Cliff Wells cliff at develix.com
Fri Mar 20 23:46:52 MSK 2009


On Thu, 2009-03-19 at 15:01 -0700, Rt Ibmer wrote:
> I use nginx 0.6.31 with proxy_pass to front end requests to a servlet
> running in Jetty (the upstream).
> 
> Sometimes I need to update a jar on the upstream, which requires
> restarting jetty to take effect.
> 
> I am looking for a way to tell nginx that if it gets a connection
> failure at the upstream (which is what happens when jetty is in the
> process of restarting since nothing is listening on that port during
> the restart) that it should give it say 20 seconds before erroring out
> the request back to the browser.
> 
> Certainly this will back up the processing a bit, but it should be
> very short as it only takes Jetty about 10 seconds to restart and
> start listening again on its port. During slow periods we are only
> getting 2-5 requests per second so there should be plenty of resources
> for nginx to queue up these requests while it waits for Jetty.
> 
> Can someone please tell me what settings I should use so that nginx
> will wait up to 20 seconds for the upstream to restart so that it
> doesn't return an error to the browser?
> 
> In the past I have tried setting all these to 20 seconds:
>     proxy_connect_timeout   20s;
>     proxy_send_timeout      20s;
>     proxy_read_timeout      20s;
> 
> but when I restarted Jetty, right away the nginx error logs started
> showing errors like:
> [error] 6445#0: *141102686 connect() failed (111: Connection refused)
> while connecting to upstream

That's because there is nothing to connect to, which is different than a
timeout.  The backend socket is closed rather than open but
unresponsive.

> Are the above configuration parameters correct for what I am trying to
> do and maybe I just didn't set them right?

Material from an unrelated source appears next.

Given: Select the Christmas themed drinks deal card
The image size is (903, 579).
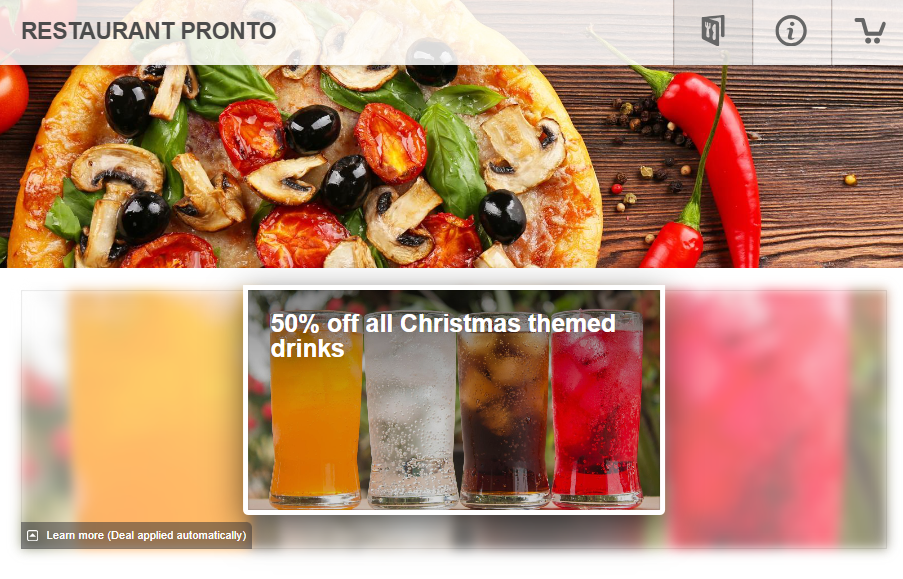Looking at the screenshot, I should click(454, 400).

Or is there some other way?
> 
> Basically what I'm trying to do is set those settings high, tell nginx
> to reload its config, then bounce jetty, then have nginx hold the
> requests long enough to get through once jetty is back up and then
> have the requests go through to jetty without losing any requests.
> Then after jetty is restarted I would put the timeouts back to normal
> levels like 3s, until the next time I have to do an update.

Have you considered running two instances of Jetty rather than just one?
Then you could use the upstream directive to manage this.